C’est ainsi qu’à partir du 1er juillet prochain, le congé paternité passera de 14 jours laissés à la libre appréciation des éventuels bénéficiaires à 28 jours, le grand bond en avant étant que 7 jours seront dorénavant obligatoires.

C’est ainsi qu’après avoir décidé dans la loi PACTE que le non-respect du quota de 40 % de femmes dans les conseils d’administration des entreprises (loi Copé-Zimmermann de 2011) entraînerait la nullité d’office des décisions qui y seraient prises, le ministre de l’économie Bruno Le Maire se fait fort d’obtenir la plus stricte égalité dans tous les domaines et toutes les instances dirigeantes des entreprises. Argument massue : les quotas, ça marche ! Le fait est que quand on a un révolver posé sur la tempe, en général on obtempère.

C’est ainsi également que depuis 2019, les entreprises doivent calculer leur « Index d’égalité salariale femmes-hommes », véritable usine à gaz non exempte d’arbitraire pour laquelle le Medef, raisonnablement enthousiaste, a quand même développé un petit mode d’emploi de plus de 30 pages. Les pénalités commencent à tomber si la note obtenue reste inférieure à 75 points sur 100 pendant 3 ans d’affilée. 

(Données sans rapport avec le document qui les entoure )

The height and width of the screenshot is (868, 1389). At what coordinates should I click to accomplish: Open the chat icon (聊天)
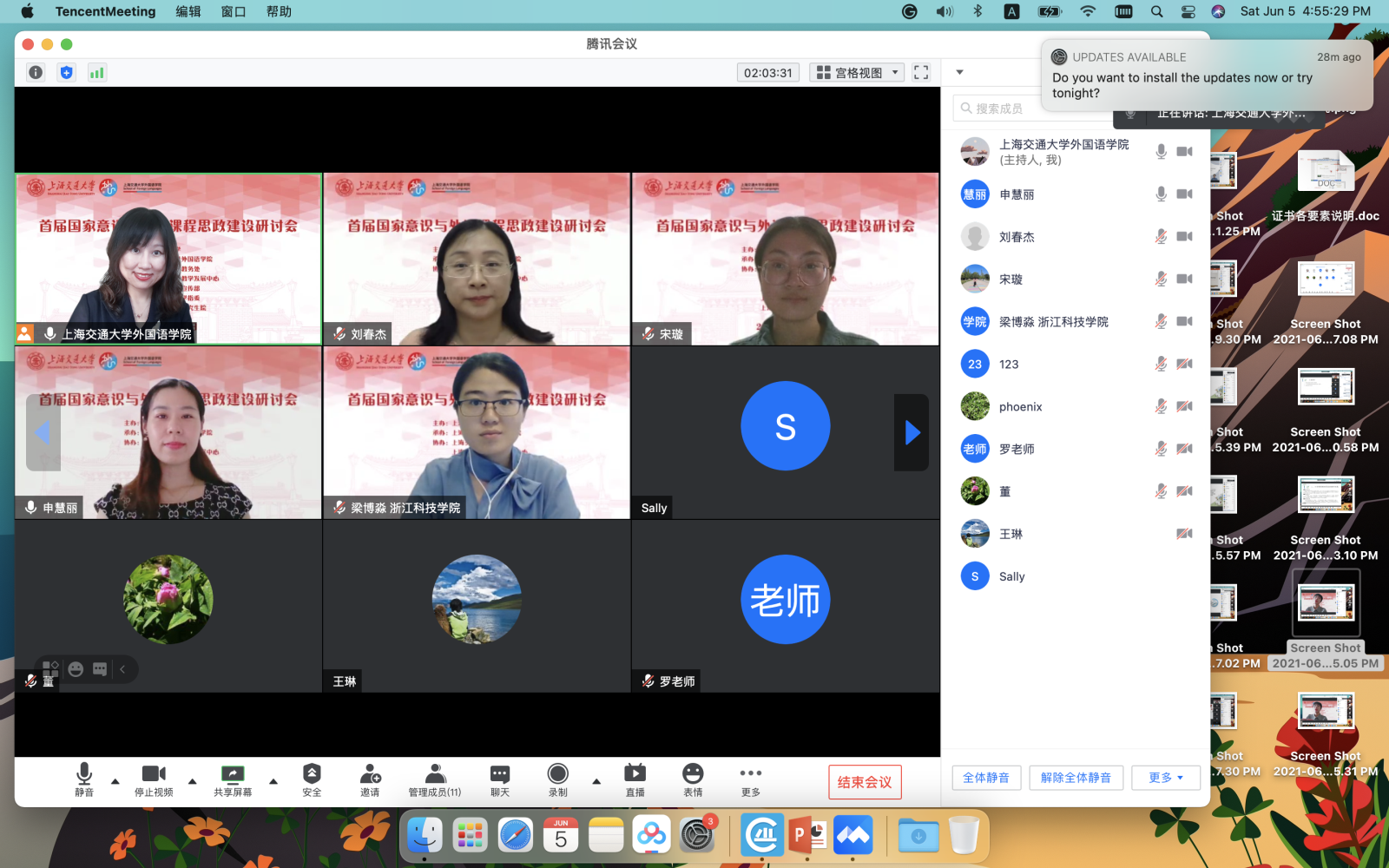tap(500, 774)
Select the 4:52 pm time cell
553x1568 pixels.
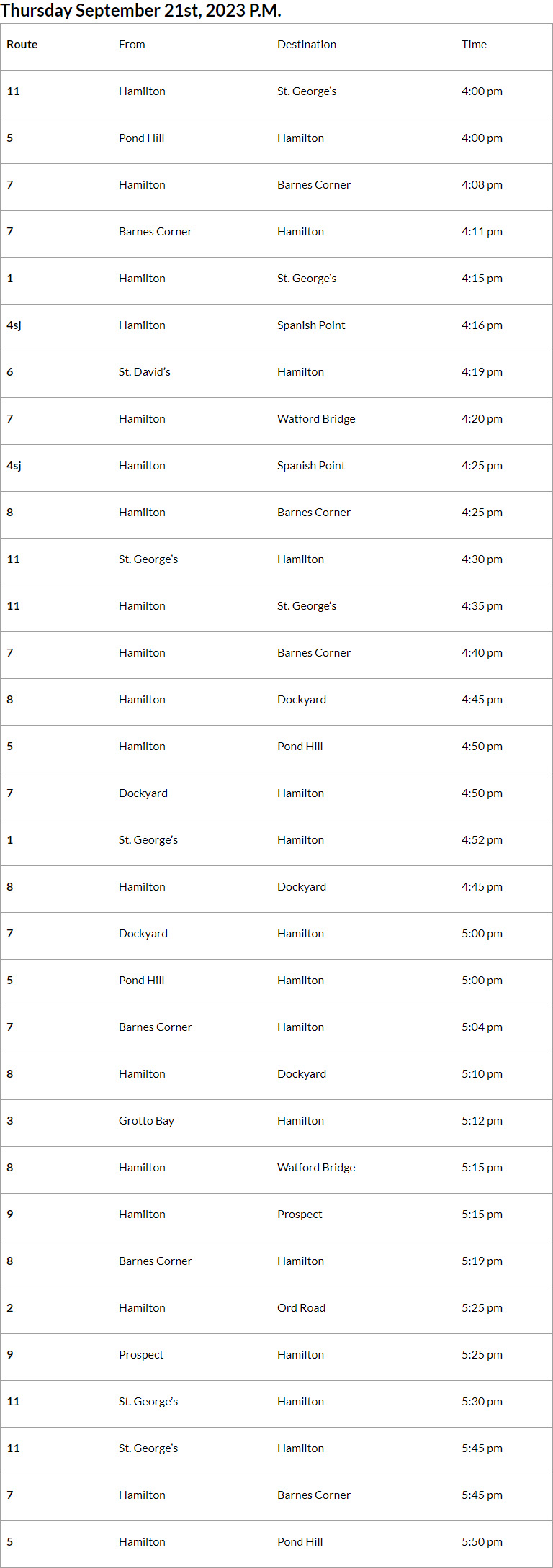point(482,840)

Et c’est ainsi que dès 2014, Najat Vallaud-Belkacem qui était ministre des droits des femmes à l’époque s’employait à réformer le congé parental (qui intervient après le congé maternité/paternité) afin d’inciter les hommes à y recourir plus fréquemment et les femmes à revenir plus vite sur le marché de l’emploi. Objectif affiché : parvenir à un taux de recours chez les pères de 25 %.

Avant le 1er janvier 2015, date de début d’application des nouvelles dispositions, le droit au versement de l’allocation de congé parental lié à la naissance du second enfant était de 3 ans et on observait que dans 96 % des cas il était pris par les femmes.

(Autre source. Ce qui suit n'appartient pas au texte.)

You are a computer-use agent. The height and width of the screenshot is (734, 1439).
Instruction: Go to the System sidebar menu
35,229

Après la réforme, la durée totale de versement de l’allocation reste de 3 ans, mais une limite de deux ans par parent est mise en place afin de pousser les hommes à prendre au moins un an de congé parental pour couvrir toute la période jusqu’aux 3 ans de l’enfant (âge de la scolarisation).

Une étude comparative avant-après publiée le 6 avril dernier par l’Observatoire français des conjonctures économiques (OFCE) sur la base des allocations versées par la Caisse nationale des allocations familiales (CNAF) montre que les efforts de Mme Vallaud-Belkacem n’ont pas eu les effets escomptés, loin s’en faut, car les pères n’ont pas pris les congés auxquels ils avaient droit. Curieusement, il semblerait que les membres de la société ne réagissent pas toujours au doigt et à l’œil aux injonctions de l’envahissante sollicitude gouvernementale.

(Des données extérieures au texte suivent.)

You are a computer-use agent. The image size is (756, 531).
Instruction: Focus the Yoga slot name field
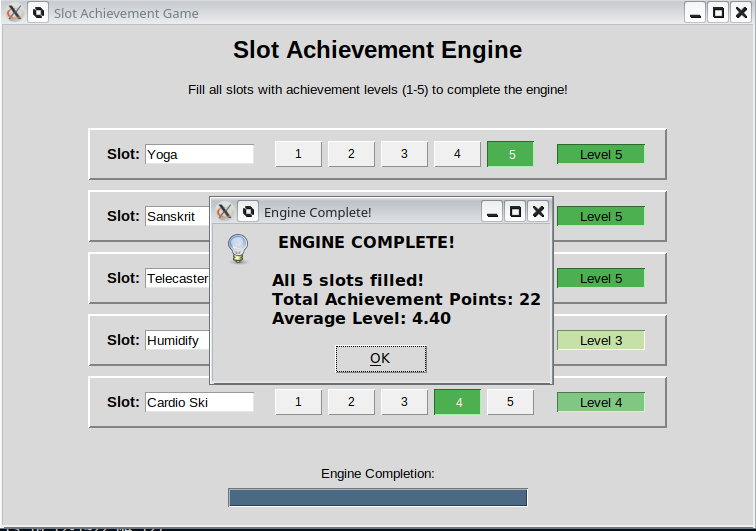199,154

Si l’on se concentre sur le congé parental ouvert à la naissance du second enfant, le taux de recours des pères qui ont pris un congé à plein temps est passé de 0,5 à 0,8 %. Les taux sont tout aussi faibles et immuables dans les autres cas de figure possibles (congé pris à temps partiel et congé spécifique de 6 mois par parent à la naissance du premier enfant).

On observe également que les pères qui travaillaient à temps partiel avant la naissance de leur enfant et qui pouvaient bénéficier du dispositif d’allocation sans modifier ni leur activité, ni la rémunération qui va avec, ni les droits de leur conjointe, sont que peu nombreux à en profiter. C’est du reste la raison pour laquelle les auteurs du rapport pensent que le niveau plutôt faible de l’allocation (399 € par mois pour un congé parental plein temps) n’est pas le seul facteur déterminant dans la décision des parents.

Notons d’ailleurs que le taux de recours des mères au congé parental n’est pas aussi extraordinairement élevé qu’on pourrait le croire : 14 % pour le premier enfant et 20 % pour le second avec un effondrement logique après la réforme lors la troisième année. Alors 25 % pour les pères, ce ne pouvait être qu’une vue de l’esprit.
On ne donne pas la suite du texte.